--- Material for this exercise Enclosed Below ---

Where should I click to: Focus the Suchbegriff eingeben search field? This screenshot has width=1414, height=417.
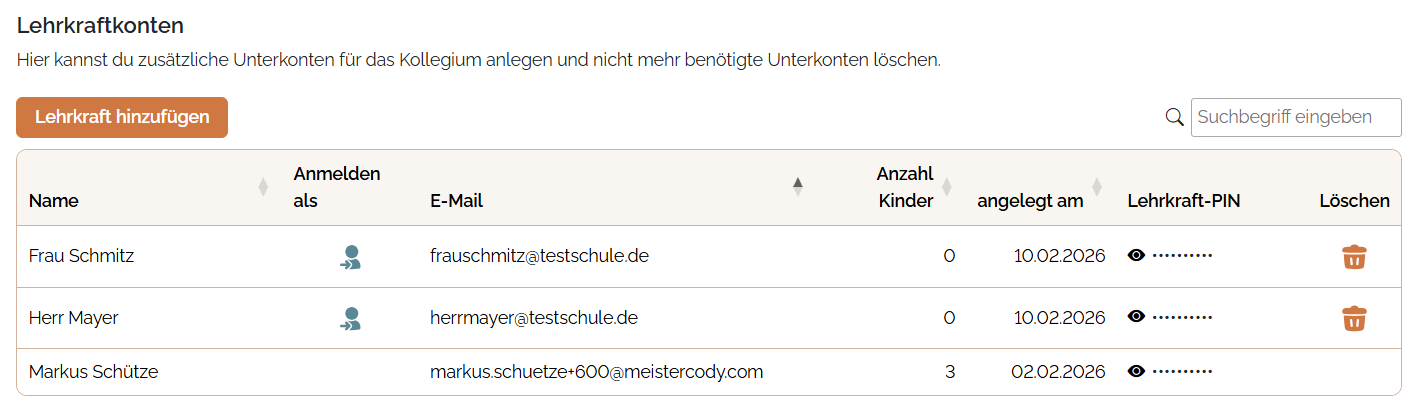(x=1296, y=117)
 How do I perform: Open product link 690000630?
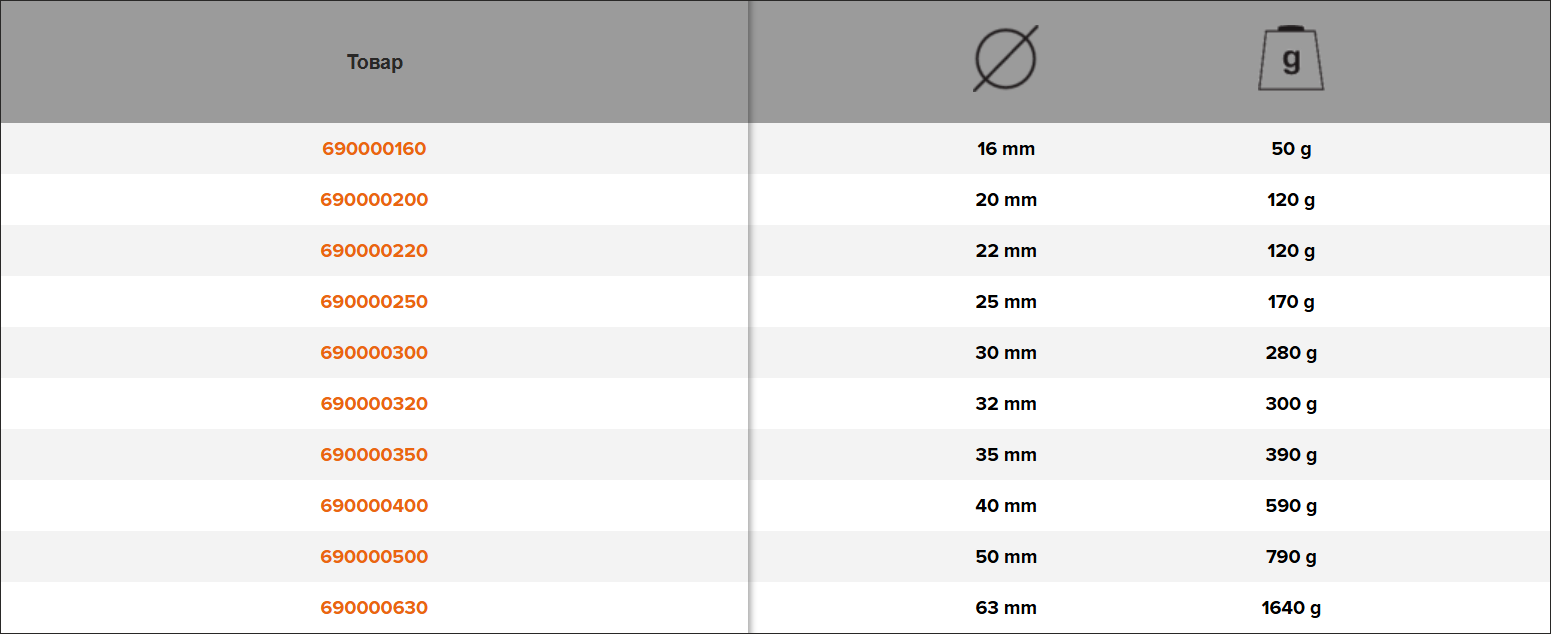click(x=374, y=608)
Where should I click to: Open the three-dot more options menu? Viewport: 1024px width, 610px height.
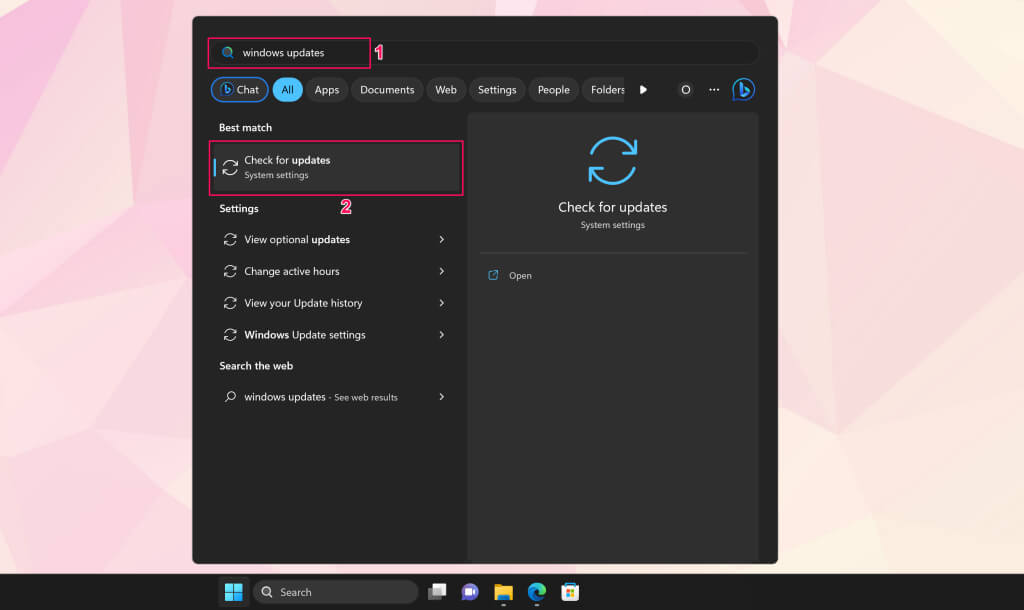pos(714,90)
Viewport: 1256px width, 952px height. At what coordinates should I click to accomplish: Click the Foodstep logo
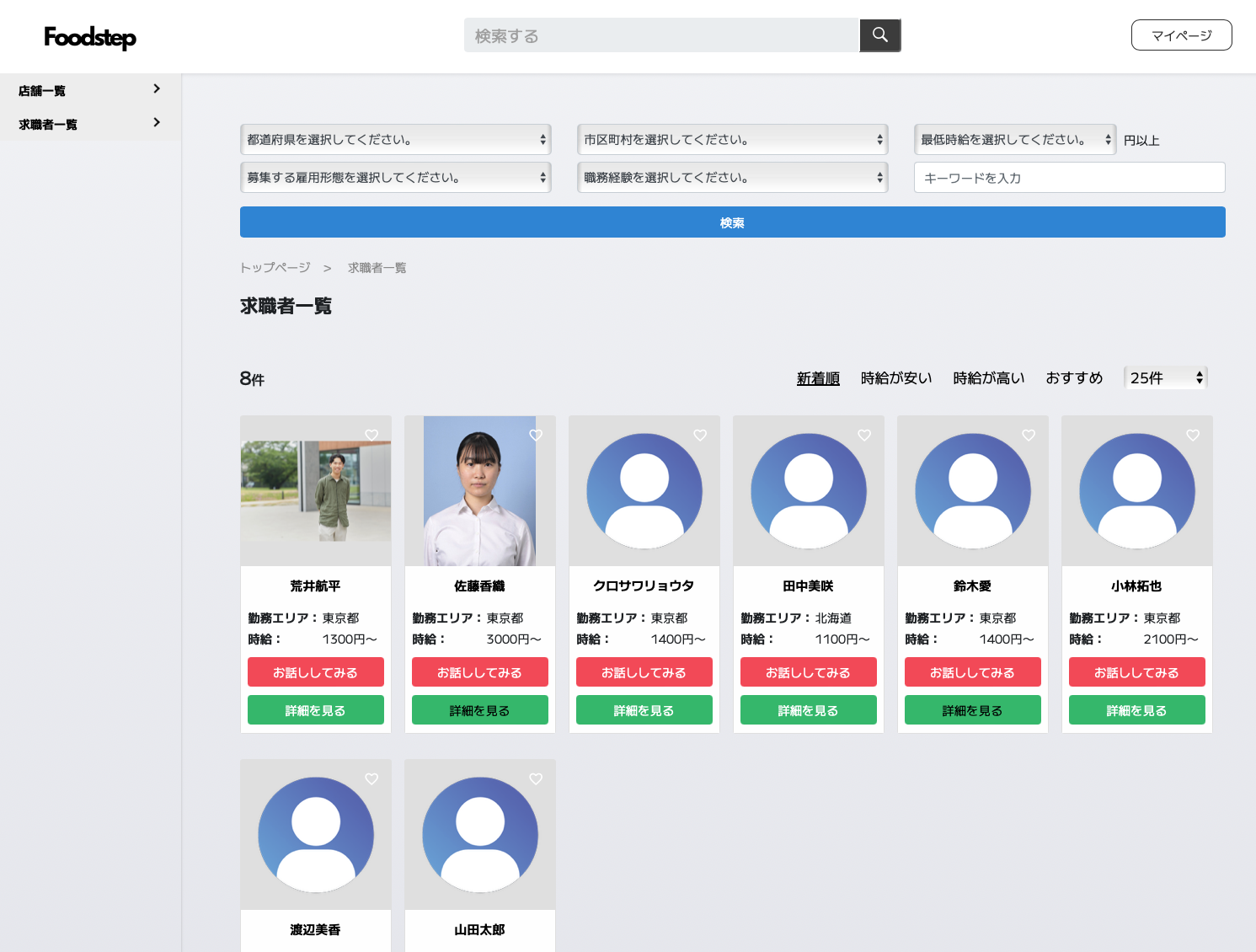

--- End of Enclosed Material for this exercise ---

## [Exercise instructions]
Set down the entries again without change. Leave the pictures out.

## [Your response]
Where should I click to: Focus the Suchbegriff eingeben search field? This screenshot has width=1414, height=417.
(x=1296, y=117)
 How do I perform: Open product link 690000630?
click(x=374, y=608)
Where should I click to: Open the three-dot more options menu? Viewport: 1024px width, 610px height.
pos(714,90)
Viewport: 1256px width, 952px height. At what coordinates should I click to accomplish: Click the Foodstep logo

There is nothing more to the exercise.